The music itself, the thematic material is straightforward and pleasant, while the accompaniment, the harmonies, at times, shower the main melodies with a mild irony.

The dissonances that appear in the opening are illustrative of this irony.  

What you end up with is a thought pattern, and a feeling, which could by itself appear bland and unattractive (like wrappers on which the Joe Bazooka cartoons were printed), but which, in fact, is an instantiation of a cultural phenomenon which has become part of what Guy DeBord calls  "The Society of the Spectacle."

Joe Bazooka is an iconic figure, of almost the same stature as Popeye or the Jolly Green Giant.

The music both celebrates him, and holds him up for our examination, so that we can laugh not only with him, but at him.

You asked for "brutal criticism."

My only criticism would be with what happens at around 2:16.  This section comes as a necessary interlude, and formally it works quite well.   But the piano melody is bit "too nice," I think.  The focus of the work, emotionally,  becomes a bit flat during these middle minutes.  I think there is an opportunity for something more dramatic.  What is happening here?  Is it a movement into deeper and deeper reverie?   By 5:40 we are moving back, via an earlier motif, into familiar territory.  The piece became gentler and smoother in this middle section, and the harmonies became less adventurous.  This was, I felt, where the piece should have entered a greater tumult, either by increased dissonances,  or by a wider ranges of harmonies and accelerated tempos.  There needed to be a climax, or high point of some kind, and that was the place where it should have appeared:  somewhere between 2:15 and 5:40.  

In any case, what we have here is very expressive, and constitutes a very effective use of electronic timbres and effects to create a specific mood,  and even a character of thought.

Thank you for posting it.

I enjoyed it.  The ascending chords in the beginning make me think of a big bubble gum bubble taking Bazooka Joe off into the milky way.  Some negative thoughts crossed my mind while listening: "The constant pad in the background does lend continuity, but is sort of a cheap trick." "That little aeolian melody in the beginning seems a bit "quaint"" "in this part it sounds like he thought 'uh-oh, I better bring the main theme back or people will get mad'" "OOooo, I guess this is the 'adventure' part."  "Maybe some kind of recap at the end would help to achieve closure" "It sounds like it ends on a dominant chord somehow, up in the air" "It never really builds up to greater intensity, all one throbbing drifty dream" and crap like that.
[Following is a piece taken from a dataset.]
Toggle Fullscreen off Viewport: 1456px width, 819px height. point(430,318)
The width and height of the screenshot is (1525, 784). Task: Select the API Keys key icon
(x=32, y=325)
I have kind of an annoying little brat who lives in my head, can't be helped.  In all, I quite like it, sounds like you have a good ear and good samples.

Thanks so much for your feedback Tombo! I like that annoying little brat in your head -- made some very helpful points. I think it's a good practice to notice various things about a piece your working on, e.g. "The constant pad in the background does lend continuity, but..." and question it. I agree, it is sort of a cheap trick. I meant to take some of that out, but never got around to it. I just figured no one would notice -- but I figured wrong :-)

I hope I can impose on you for more feedback on my other pieces!

Tombo Rombo said:

I enjoyed it.  The ascending chords in the beginning make me think of a big bubble gum bubble taking Bazooka Joe off into the milky way.  Some negative thoughts crossed my mind while listening: "The constant pad in the background does lend continuity, but is sort of a cheap trick." "That little aeolian melody in the beginning seems a bit "quaint"" "in this part it sounds like he thought 'uh-oh, I better bring the main theme back or people will get mad'" "OOooo, I guess this is the 'adventure' part."  "Maybe some kind of recap at the end would help to achieve closure" "It sounds like it ends on a dominant chord somehow, up in the air" "It never really builds up to greater intensity, all one throbbing drifty dream" and crap like that. I have kind of an annoying little brat who lives in my head, can't be helped.  In all, I quite like it, sounds like you have a good ear and good samples.

Thanks to everyone for their feedback. I'm actually finding it to be quite helpful. Now I know I can't get away with so much stuff -- you all notice when something is sub par!